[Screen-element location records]
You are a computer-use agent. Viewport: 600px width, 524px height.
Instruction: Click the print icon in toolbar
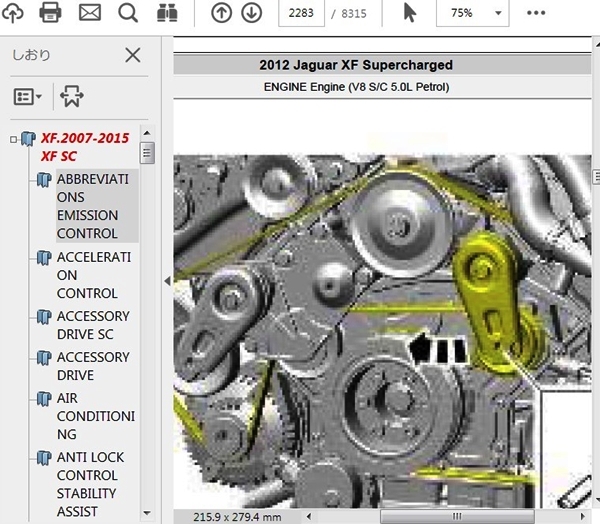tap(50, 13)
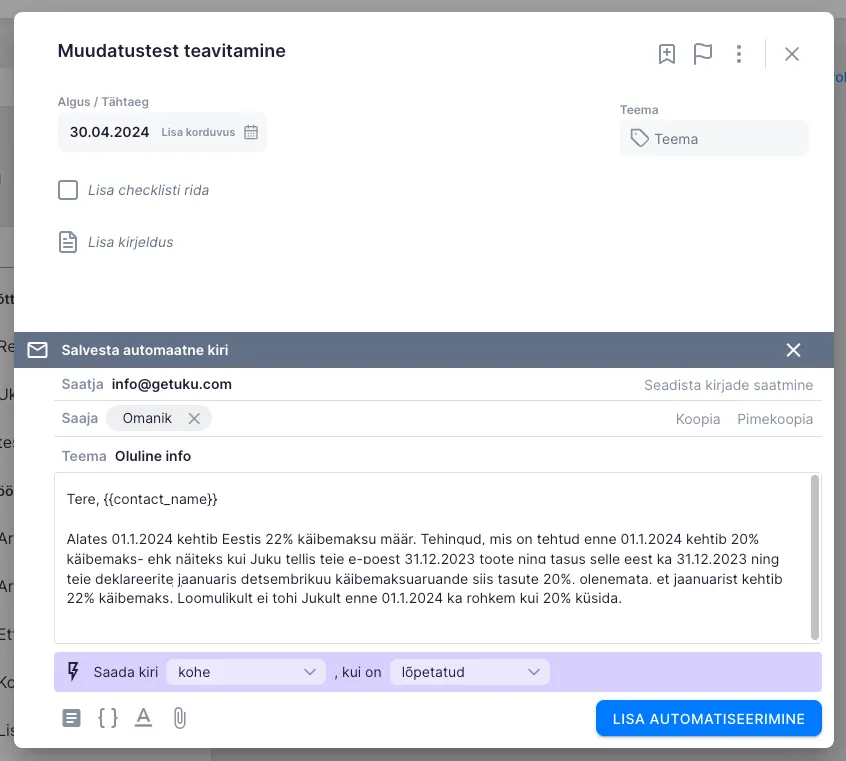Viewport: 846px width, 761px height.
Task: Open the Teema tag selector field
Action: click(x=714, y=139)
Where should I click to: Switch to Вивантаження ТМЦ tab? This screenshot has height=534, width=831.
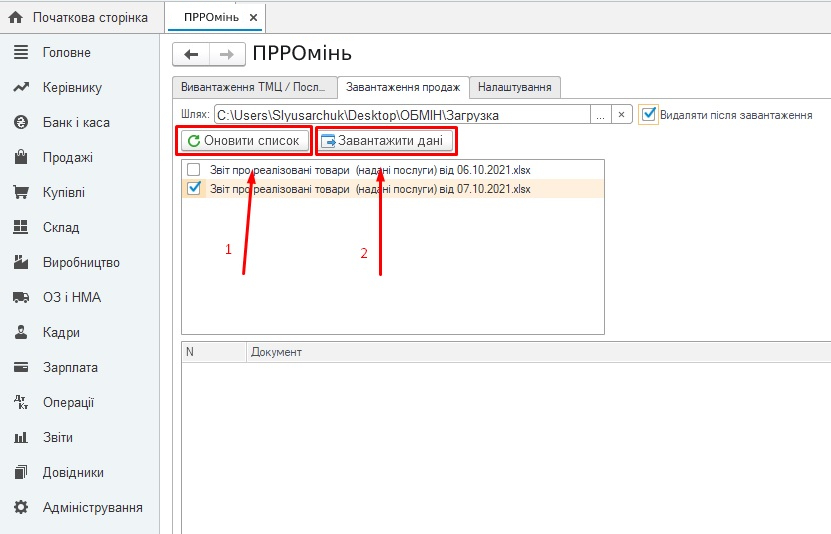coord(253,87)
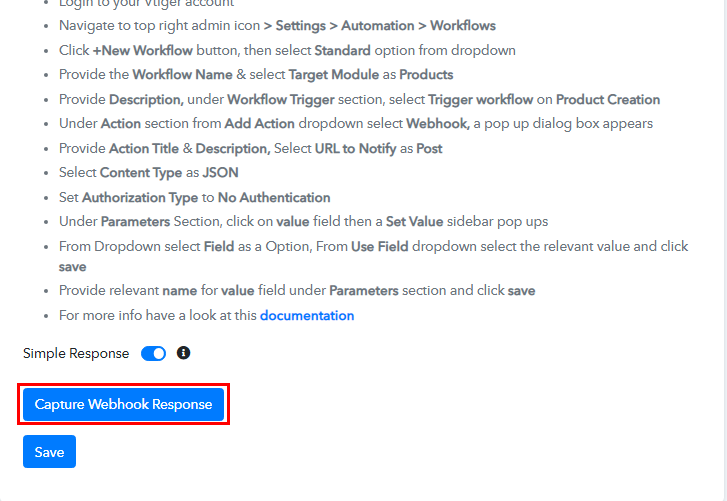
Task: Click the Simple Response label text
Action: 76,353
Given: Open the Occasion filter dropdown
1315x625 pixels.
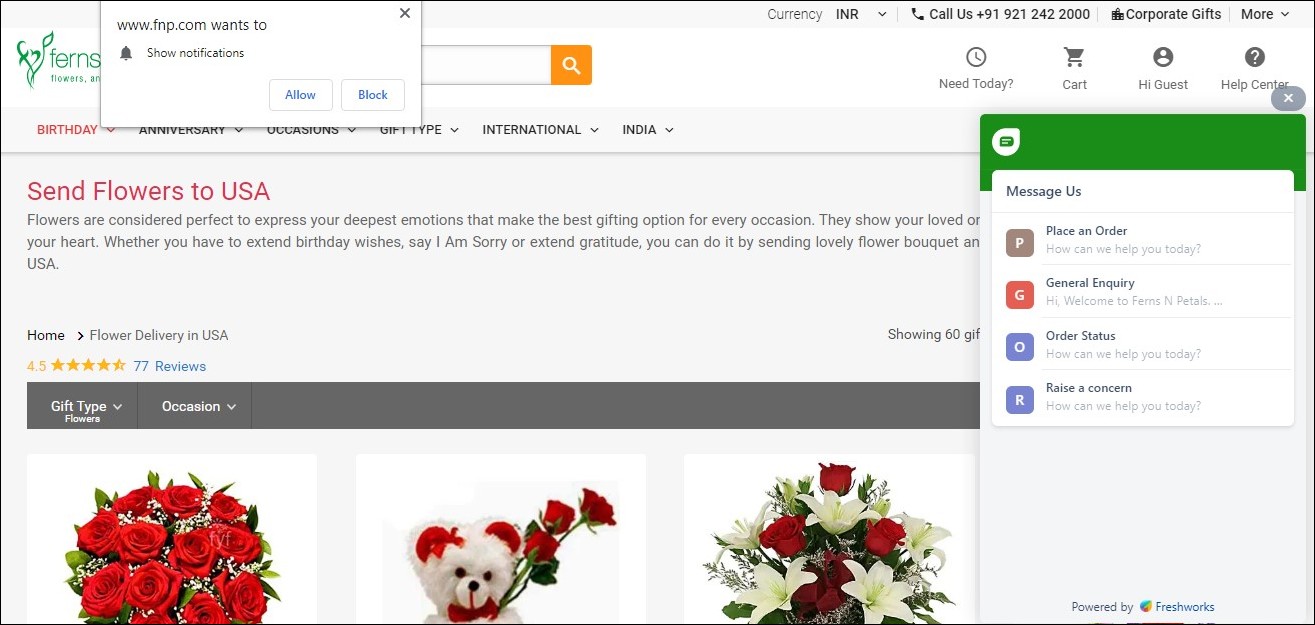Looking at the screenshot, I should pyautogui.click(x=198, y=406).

__EXERCISE DETAILS__: Render every line of the records above as a numbered list, skipping any blank lines. Leave the pictures out of your answer.

__FULL ANSWER__:
1. You are a computer-use agent. Viewport: 600px width, 524px height.
2. Instruction: Click the print icon in toolbar
3. tap(50, 13)
4. Viewport: 846px width, 761px height.
5. Task: Open the Teema tag selector field
6. Action: click(x=714, y=139)
7. Where should I click to: Switch to Вивантаження ТМЦ tab? This screenshot has height=534, width=831.
8. coord(253,87)
9. Task: Click the Simple Response label text
10. Action: 76,353
11. Given: Open the Occasion filter dropdown
12. 1315x625 pixels.
13. Looking at the screenshot, I should pyautogui.click(x=198, y=406).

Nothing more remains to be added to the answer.